##### Data shown #####

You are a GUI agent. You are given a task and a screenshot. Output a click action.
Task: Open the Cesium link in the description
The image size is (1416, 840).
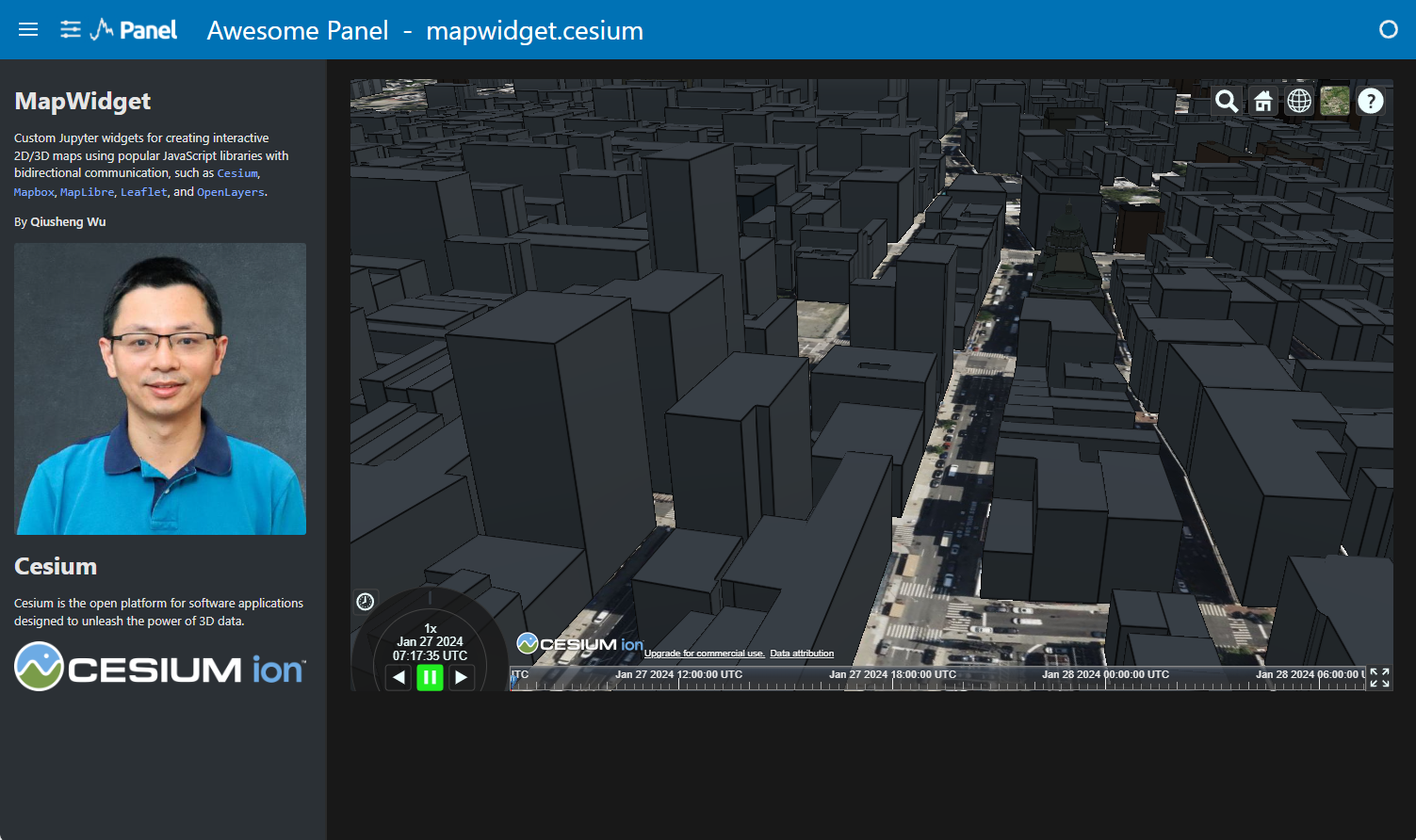tap(237, 173)
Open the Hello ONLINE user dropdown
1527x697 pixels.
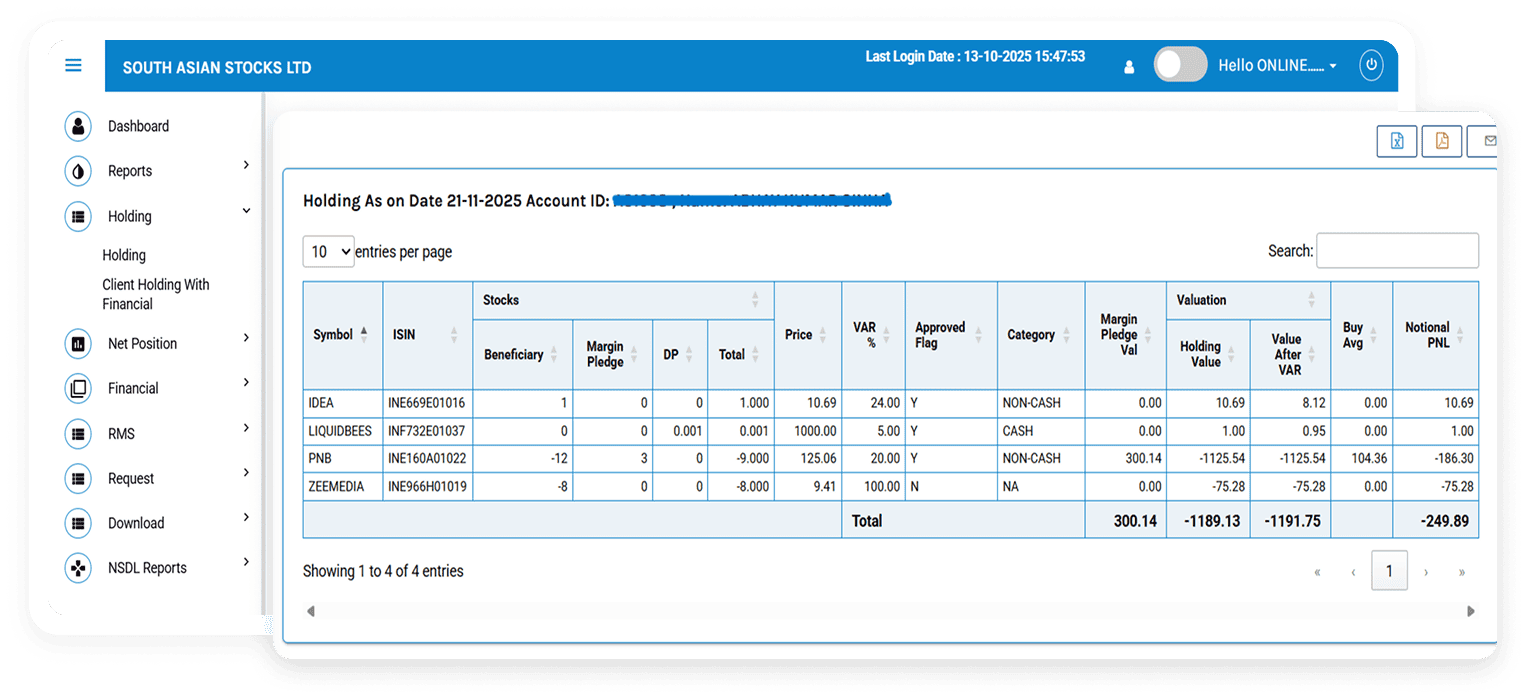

#####

_What the task requires_: The answer must be a single number: how many lines above contain the word "Open".

_Completed task_: 2